The China Effect - Steel market fact of the day

No industry reflects China's impact on the global economy than steel. The graphic below is constructed from this Peterson Institute report.

China's share of global capacity rose from 30% in 2005 to 50% in 2015, or 1.2 billion tonnes out of 2.37 billion tonnes in 2015. It contributed a whopping 78% of the global capacity addition during that period. In 2015, Chinese capacity was nearly three-fourths of global steel production.
Since 2011, faced with a weakening economy, the Chinese capacity utilisation has been declining steadily. This has also coincided with a steady, and now ever steepening, increase in steel exports from the country. Interestingly, the major share of these exports have been going to the ASEAN economies, Africa, and Middle East, whereas the share going to US, Europe, Japan, and South Korea has been declining.

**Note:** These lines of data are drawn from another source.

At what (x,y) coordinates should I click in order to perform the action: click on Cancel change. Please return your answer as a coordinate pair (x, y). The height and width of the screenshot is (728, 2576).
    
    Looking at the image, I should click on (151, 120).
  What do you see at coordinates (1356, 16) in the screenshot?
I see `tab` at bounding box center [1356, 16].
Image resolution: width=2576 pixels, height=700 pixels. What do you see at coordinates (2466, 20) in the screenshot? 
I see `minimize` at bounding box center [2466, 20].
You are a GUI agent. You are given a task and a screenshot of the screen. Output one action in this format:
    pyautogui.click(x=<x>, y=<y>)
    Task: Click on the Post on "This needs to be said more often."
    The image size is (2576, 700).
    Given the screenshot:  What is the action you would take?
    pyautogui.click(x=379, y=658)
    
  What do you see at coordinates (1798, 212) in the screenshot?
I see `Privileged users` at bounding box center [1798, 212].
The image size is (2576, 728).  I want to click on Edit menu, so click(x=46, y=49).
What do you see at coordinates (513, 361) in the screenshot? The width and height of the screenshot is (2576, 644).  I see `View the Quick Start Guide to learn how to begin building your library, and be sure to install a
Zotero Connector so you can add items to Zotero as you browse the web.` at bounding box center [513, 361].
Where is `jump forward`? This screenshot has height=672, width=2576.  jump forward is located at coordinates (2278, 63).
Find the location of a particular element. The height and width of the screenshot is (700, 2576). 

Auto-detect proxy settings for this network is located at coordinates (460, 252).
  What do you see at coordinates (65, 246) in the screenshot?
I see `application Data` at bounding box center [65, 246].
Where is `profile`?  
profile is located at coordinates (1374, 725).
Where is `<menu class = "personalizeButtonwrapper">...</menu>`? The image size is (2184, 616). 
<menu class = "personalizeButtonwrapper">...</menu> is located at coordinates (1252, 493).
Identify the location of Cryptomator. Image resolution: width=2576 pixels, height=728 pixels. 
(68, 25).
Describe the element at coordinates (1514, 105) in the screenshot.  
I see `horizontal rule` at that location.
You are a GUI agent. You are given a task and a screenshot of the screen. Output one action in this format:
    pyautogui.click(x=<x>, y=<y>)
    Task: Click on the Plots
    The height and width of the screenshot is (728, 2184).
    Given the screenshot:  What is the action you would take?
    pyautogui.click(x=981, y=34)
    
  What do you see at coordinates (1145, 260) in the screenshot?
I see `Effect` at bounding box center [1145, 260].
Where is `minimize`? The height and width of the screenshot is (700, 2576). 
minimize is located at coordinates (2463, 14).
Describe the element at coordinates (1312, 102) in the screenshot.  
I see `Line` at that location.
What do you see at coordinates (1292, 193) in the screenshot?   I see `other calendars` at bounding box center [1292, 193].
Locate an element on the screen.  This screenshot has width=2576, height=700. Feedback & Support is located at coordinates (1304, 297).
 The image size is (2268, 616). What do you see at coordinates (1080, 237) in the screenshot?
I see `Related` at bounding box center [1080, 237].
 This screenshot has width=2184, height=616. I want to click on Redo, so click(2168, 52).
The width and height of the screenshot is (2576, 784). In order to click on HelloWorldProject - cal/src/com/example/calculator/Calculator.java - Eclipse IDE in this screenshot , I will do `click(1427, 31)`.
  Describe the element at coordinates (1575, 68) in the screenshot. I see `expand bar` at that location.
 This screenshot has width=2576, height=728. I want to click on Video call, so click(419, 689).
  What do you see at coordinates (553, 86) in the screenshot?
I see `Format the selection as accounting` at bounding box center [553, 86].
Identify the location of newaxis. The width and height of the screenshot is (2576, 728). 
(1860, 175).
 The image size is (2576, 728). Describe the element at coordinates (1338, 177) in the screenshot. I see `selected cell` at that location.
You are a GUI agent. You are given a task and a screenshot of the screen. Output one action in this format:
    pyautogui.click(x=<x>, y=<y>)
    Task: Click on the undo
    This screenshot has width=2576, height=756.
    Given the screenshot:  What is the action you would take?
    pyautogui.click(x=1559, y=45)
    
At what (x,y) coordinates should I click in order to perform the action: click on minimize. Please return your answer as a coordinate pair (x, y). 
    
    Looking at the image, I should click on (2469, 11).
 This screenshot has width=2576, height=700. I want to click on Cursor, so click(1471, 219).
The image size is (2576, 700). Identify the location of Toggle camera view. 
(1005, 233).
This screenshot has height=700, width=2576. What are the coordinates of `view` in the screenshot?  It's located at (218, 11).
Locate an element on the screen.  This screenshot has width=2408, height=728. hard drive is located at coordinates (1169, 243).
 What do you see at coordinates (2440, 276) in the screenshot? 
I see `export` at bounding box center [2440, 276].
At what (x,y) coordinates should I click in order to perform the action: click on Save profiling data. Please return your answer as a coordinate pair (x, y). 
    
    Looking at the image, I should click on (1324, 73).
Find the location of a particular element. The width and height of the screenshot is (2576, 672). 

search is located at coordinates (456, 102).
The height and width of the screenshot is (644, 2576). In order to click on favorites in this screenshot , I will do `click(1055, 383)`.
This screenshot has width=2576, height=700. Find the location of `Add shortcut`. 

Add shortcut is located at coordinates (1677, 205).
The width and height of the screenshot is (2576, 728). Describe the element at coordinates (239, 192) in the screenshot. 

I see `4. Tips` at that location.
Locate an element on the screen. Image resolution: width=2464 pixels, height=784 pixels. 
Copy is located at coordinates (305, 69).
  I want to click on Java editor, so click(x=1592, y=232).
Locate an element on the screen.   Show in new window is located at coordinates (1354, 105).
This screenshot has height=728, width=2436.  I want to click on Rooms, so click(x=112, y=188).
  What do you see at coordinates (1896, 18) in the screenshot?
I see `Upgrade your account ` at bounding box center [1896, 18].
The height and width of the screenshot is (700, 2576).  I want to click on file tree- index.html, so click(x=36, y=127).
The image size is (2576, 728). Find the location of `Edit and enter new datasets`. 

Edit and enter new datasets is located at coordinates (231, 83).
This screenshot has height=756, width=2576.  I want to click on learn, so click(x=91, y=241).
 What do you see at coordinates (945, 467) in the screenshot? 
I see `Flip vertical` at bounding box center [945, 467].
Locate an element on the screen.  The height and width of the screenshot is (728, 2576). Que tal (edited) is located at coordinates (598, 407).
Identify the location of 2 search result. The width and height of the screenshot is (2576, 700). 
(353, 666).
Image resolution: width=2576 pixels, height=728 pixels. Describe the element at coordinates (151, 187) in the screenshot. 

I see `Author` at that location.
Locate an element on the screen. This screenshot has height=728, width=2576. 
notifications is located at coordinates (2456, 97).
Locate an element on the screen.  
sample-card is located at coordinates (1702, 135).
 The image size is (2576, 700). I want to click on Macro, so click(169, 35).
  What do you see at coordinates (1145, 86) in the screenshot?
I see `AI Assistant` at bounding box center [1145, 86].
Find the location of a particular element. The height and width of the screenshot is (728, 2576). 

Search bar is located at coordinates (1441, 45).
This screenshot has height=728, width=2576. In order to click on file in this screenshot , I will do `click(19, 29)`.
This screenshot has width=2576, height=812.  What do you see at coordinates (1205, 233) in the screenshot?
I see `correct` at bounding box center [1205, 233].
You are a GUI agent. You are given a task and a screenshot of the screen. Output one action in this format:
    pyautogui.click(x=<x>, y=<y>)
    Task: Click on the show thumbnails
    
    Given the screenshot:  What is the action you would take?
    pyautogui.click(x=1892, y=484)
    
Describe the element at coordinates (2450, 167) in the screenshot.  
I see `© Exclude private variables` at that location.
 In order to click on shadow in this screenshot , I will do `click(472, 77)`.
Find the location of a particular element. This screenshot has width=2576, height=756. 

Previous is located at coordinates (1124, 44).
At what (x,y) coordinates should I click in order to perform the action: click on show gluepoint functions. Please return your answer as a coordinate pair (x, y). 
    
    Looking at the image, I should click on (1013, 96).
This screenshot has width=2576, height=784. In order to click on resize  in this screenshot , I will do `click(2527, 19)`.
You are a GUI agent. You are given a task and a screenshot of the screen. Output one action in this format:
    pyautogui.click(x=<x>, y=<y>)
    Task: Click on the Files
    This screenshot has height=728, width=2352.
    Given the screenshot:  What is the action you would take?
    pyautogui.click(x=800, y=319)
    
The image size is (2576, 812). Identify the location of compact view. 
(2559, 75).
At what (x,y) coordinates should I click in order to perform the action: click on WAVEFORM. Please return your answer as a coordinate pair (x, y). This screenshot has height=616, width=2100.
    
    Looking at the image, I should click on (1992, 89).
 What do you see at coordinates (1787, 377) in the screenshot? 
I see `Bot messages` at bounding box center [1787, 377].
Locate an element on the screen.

This is yet more evidence, a constant theme in this blog, that the brunt of damage from China's export machine is increasingly being faced by emerging economies. On the one hand, their domestic markets are easy target for aggressive Chinese exporters since these countries are unlikely to effectively litigate against China's unfair trade practices at the WTO. On the other hand, the traders from these countries struggle to compete with the heavily subsidised Chinese competitors.